Sunday, March 16, 2008

Welcome back, Spring!




We say goodbye to winter this time of the year, and prepare our three acres of lawn and gardens for spring, summer and fall glory. To the right is one of the last remnants of winter, the arils (fleshy covered seed pods) of Burning Bush (euonymus alatus), which we keep contained to keep from becoming invasive. In designing our outdoor landscape, we look at each garden as an outdoor "room," which helps us to design the landscape around different themes. Our "Ashie's Garden," for example, is watched over by two life size cow statues, symbolic of the dairy business here in the lush Lebanon Valley, where the Inn is located. We think these scarlet arils foreshadow the trusses of hanging red and pink blooms of the bleeding heart (Dicentra spectabilis) that we grow in the same garden.

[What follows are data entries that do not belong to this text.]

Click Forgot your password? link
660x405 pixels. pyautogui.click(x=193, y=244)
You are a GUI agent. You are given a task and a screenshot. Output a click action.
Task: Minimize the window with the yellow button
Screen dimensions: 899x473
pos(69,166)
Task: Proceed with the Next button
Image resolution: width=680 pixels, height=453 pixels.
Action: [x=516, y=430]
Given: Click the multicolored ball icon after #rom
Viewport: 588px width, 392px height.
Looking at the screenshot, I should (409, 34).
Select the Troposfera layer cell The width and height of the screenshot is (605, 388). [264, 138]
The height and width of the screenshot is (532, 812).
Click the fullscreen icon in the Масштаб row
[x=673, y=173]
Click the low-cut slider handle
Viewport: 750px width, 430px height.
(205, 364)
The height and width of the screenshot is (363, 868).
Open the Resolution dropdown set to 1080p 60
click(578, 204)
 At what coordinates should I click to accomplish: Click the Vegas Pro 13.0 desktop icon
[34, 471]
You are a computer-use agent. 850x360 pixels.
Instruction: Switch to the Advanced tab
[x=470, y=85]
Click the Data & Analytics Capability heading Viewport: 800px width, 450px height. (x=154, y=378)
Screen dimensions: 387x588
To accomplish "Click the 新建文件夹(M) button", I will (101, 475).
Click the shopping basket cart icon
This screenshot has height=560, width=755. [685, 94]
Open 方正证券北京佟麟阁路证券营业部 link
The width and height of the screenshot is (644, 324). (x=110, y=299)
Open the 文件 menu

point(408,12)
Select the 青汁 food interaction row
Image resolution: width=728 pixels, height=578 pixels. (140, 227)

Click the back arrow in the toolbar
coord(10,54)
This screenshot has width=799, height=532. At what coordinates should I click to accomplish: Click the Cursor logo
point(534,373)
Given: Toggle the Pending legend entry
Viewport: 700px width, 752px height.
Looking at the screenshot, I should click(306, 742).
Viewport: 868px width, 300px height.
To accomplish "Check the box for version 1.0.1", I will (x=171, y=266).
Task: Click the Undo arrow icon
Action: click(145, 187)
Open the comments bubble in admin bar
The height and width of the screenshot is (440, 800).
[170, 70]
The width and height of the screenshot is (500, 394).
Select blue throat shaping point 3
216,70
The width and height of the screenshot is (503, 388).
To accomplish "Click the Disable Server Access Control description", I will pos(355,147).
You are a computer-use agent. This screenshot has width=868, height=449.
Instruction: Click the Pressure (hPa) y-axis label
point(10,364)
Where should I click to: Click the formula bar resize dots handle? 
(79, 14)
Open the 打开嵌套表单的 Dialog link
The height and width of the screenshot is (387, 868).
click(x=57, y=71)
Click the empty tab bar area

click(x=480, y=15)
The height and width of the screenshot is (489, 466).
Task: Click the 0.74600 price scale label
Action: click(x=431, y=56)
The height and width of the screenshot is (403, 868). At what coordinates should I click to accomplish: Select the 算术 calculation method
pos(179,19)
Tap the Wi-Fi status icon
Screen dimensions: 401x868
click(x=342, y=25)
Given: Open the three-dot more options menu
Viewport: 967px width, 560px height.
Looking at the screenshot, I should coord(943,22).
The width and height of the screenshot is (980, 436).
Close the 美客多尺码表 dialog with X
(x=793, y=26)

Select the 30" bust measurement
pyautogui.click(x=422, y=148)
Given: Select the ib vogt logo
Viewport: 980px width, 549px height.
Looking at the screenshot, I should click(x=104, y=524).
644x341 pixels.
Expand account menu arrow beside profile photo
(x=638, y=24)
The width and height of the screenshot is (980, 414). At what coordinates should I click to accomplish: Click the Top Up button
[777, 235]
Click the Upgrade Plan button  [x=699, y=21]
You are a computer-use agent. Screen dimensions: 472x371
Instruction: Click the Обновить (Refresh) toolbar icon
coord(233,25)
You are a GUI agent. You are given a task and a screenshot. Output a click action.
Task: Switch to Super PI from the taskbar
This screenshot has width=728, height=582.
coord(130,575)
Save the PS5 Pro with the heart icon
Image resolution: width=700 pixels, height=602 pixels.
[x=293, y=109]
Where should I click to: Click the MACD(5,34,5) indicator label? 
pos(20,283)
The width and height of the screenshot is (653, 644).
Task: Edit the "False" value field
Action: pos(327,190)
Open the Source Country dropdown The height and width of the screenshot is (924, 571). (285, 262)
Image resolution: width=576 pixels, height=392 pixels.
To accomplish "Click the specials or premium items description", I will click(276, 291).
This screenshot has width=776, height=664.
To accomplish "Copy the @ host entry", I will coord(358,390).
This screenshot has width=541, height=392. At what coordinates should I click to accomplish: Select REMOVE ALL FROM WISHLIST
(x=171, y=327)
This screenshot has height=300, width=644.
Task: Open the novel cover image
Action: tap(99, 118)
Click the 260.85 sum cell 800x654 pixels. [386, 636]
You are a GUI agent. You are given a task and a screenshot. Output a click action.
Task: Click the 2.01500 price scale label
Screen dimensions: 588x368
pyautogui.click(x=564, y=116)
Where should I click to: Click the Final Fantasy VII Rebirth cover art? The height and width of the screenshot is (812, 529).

Our Romance Garden will have a new feature this spring, a beautiful fountain, which we have been working on over winter to prepare for its debut. Later this summer, plans are for a special garden wall for this area. Craig is hoping for a garden scale railroad for his birthday, which will be installed in one of our twelve specific garden areas. It will probably not go into the butterfly garden, as we don't want to scare away any of the hundreds of butterflies in that area.

At left, one of the first signs of spring in our gardens (in addition to the tulips, which have pushed up three inches of growth in the last two weeks (except for the ones dug up by our resident squirrel.)) This is a branch of silver maple (Acer saccharinum) in our Romance Garden showing buds getting ready to set its famous "helicopter seed pods," which are somewhat of a gardening issue, but managable!